Unveiling the Entropy Dynamics of Chain-of-Thought Reasoning
Abstract Overview
This paper studies how predictive entropy changes during chain-of-thought generation and argues that reasoning typically follows a two-phase pattern: a high-entropy uncertainty region followed by a sharp transition to a low-entropy confidence region. The authors report that answers become more accurate and stable after entering the confidence region, while generation often continues with redundant tokens beyond the point where the correct answer has effectively been reached. They formulate confidence-region detection as an online sequential change-point detection problem and implement it with the training-free CUSUM algorithm. The resulting framework is then used for both early exit and test-time scaling across several open-source reasoning models and benchmarks.
Novelty
The distinctive contribution is to analyze chain-of-thought reasoning through entropy dynamics over the full trajectory rather than through local stepwise heuristics, and to identify an abrupt uncertainty-to-confidence transition as a recurring structure. The paper also appears to be the first to operationalize this transition with classical change-point detection, specifically CUSUM, for real-time control of LLM reasoning.
Results
Empirically, the method yields a stronger early-exit efficiency-accuracy trade-off than the compared baselines.
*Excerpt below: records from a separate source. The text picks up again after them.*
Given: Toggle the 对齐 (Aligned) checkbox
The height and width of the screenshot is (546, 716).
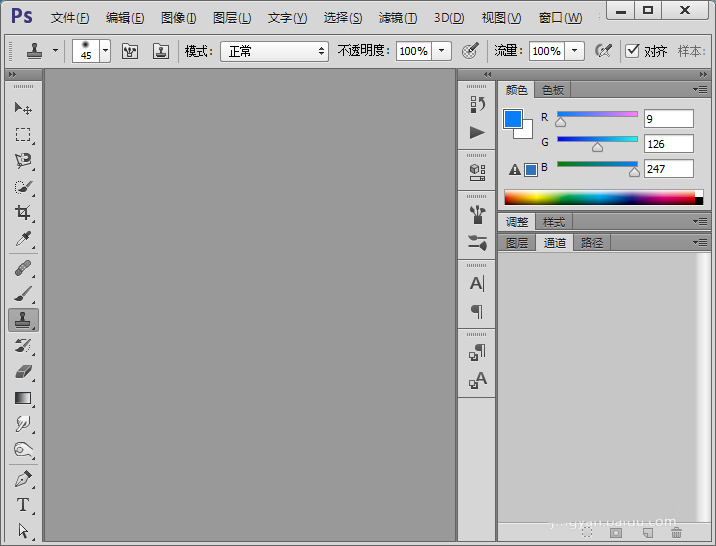Looking at the screenshot, I should pos(632,51).
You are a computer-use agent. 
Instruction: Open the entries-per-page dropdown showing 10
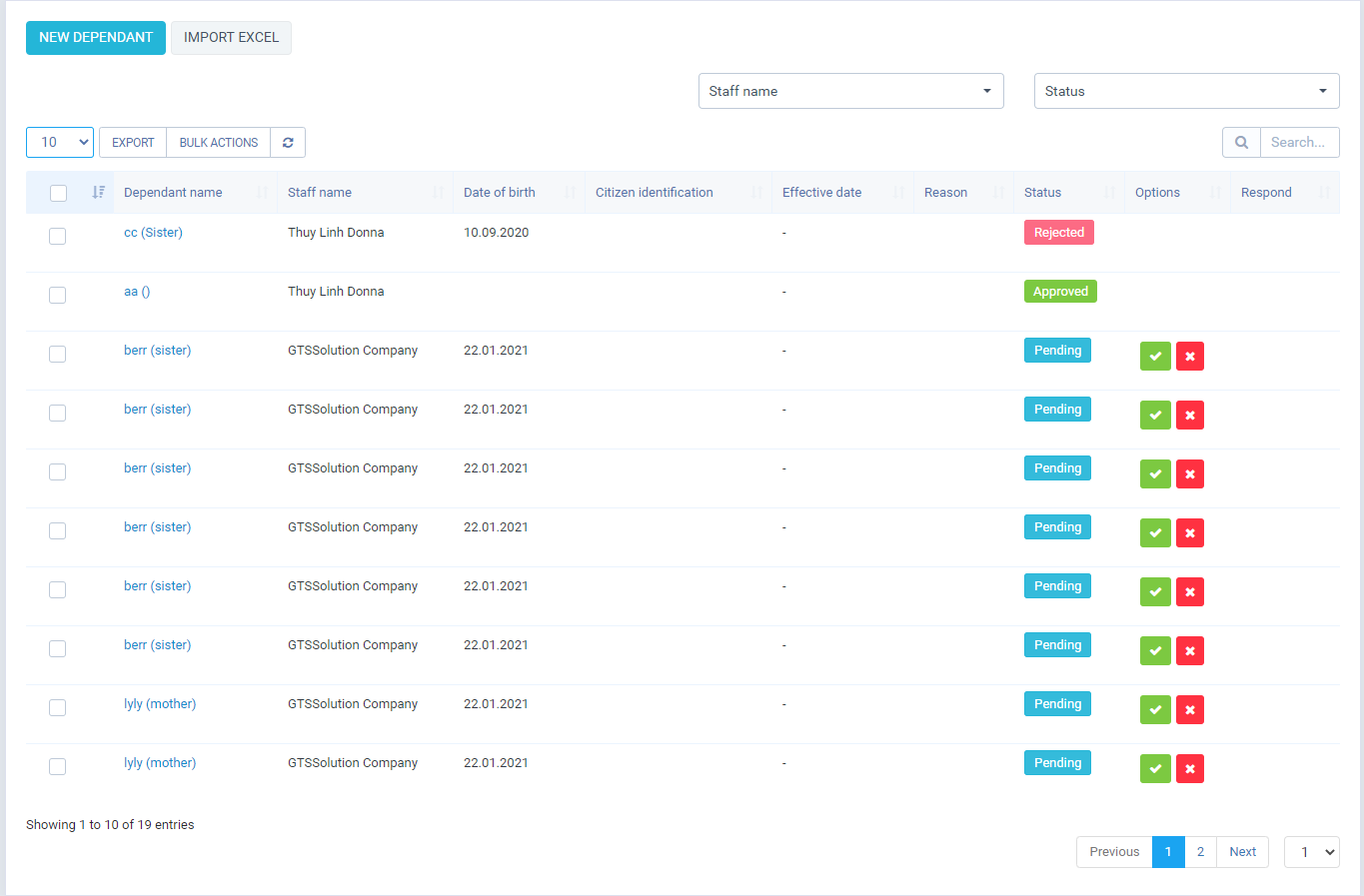pyautogui.click(x=59, y=142)
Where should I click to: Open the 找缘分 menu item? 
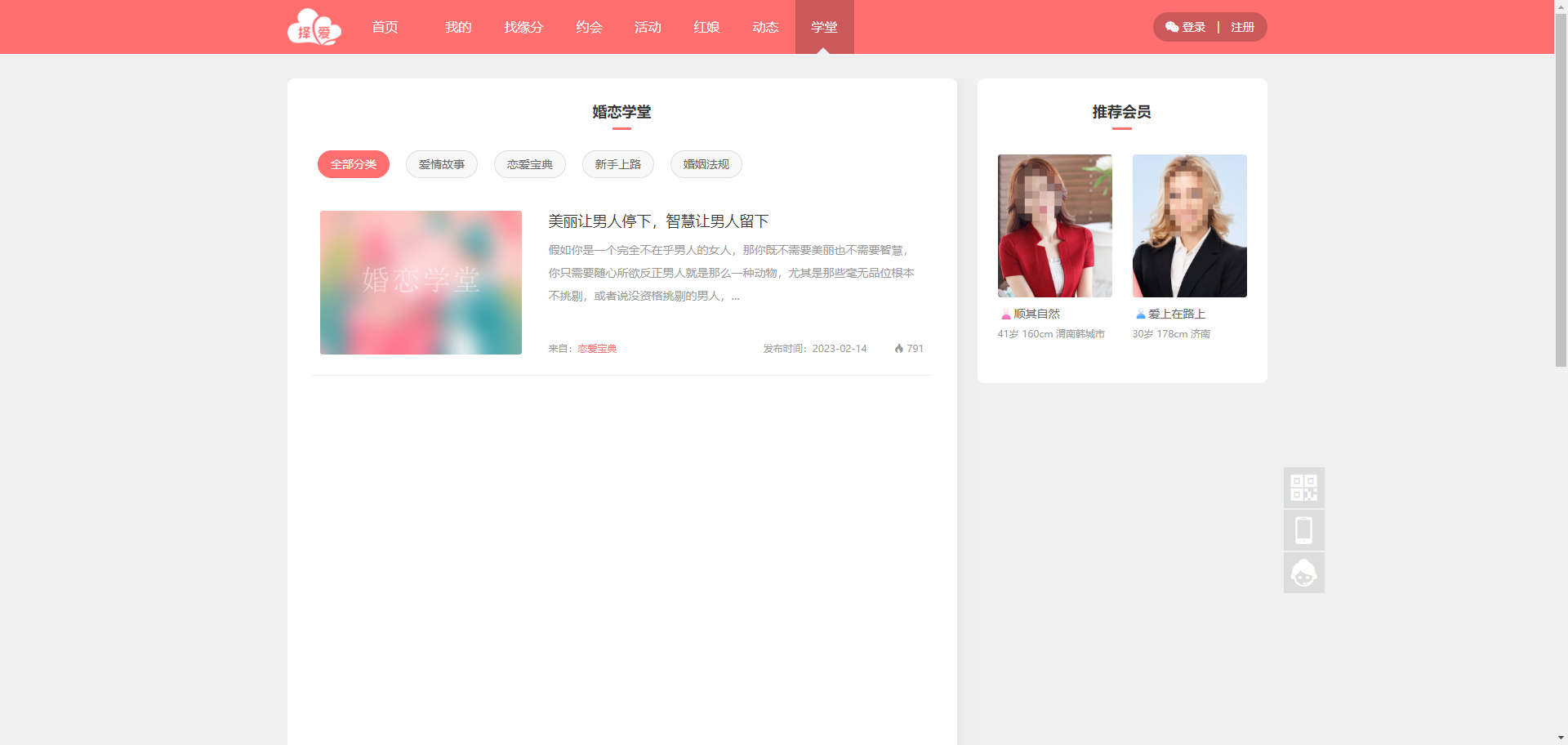tap(523, 28)

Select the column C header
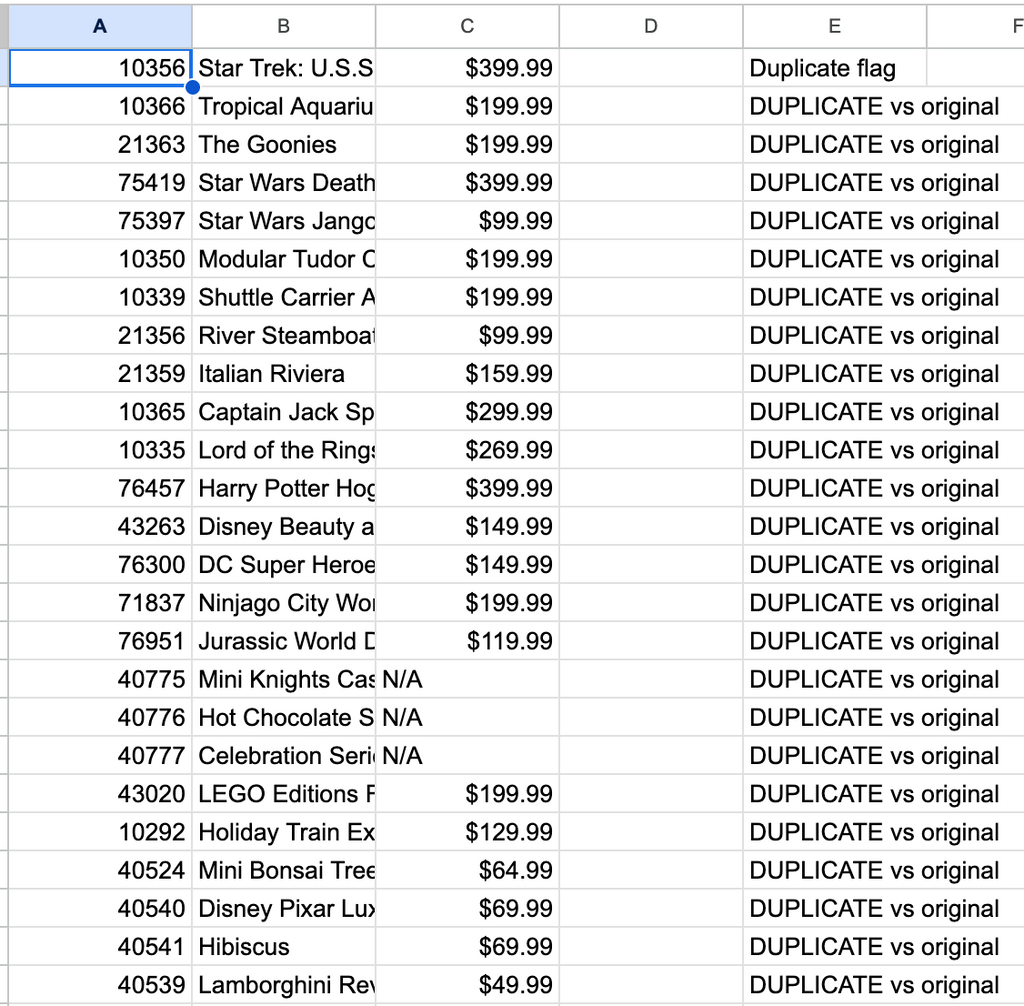pos(466,26)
The paper reports an average accuracy of 63.06% with an 11.1% token reduction, outperforming DEER and Dynasor by 3.28 and 4.36 percentage points in accuracy respectively, and shows that CUSUM-weighted voting consistently surpasses self-consistency in test-time scaling, with larger gains as more trajectories are sampled.
Key Points
- Predictive entropy across chain-of-thought trajectories exhibits a consistent two-region structure with an abrupt transition from exploration to convergence.
- The confidence region is characterized by both higher answer reliability and substantial redundancy, motivating early termination and trajectory reweighting.
- A training-free CUSUM detector enables online identification of this transition and improves both early exit and test-time scaling relative to the reported baselines.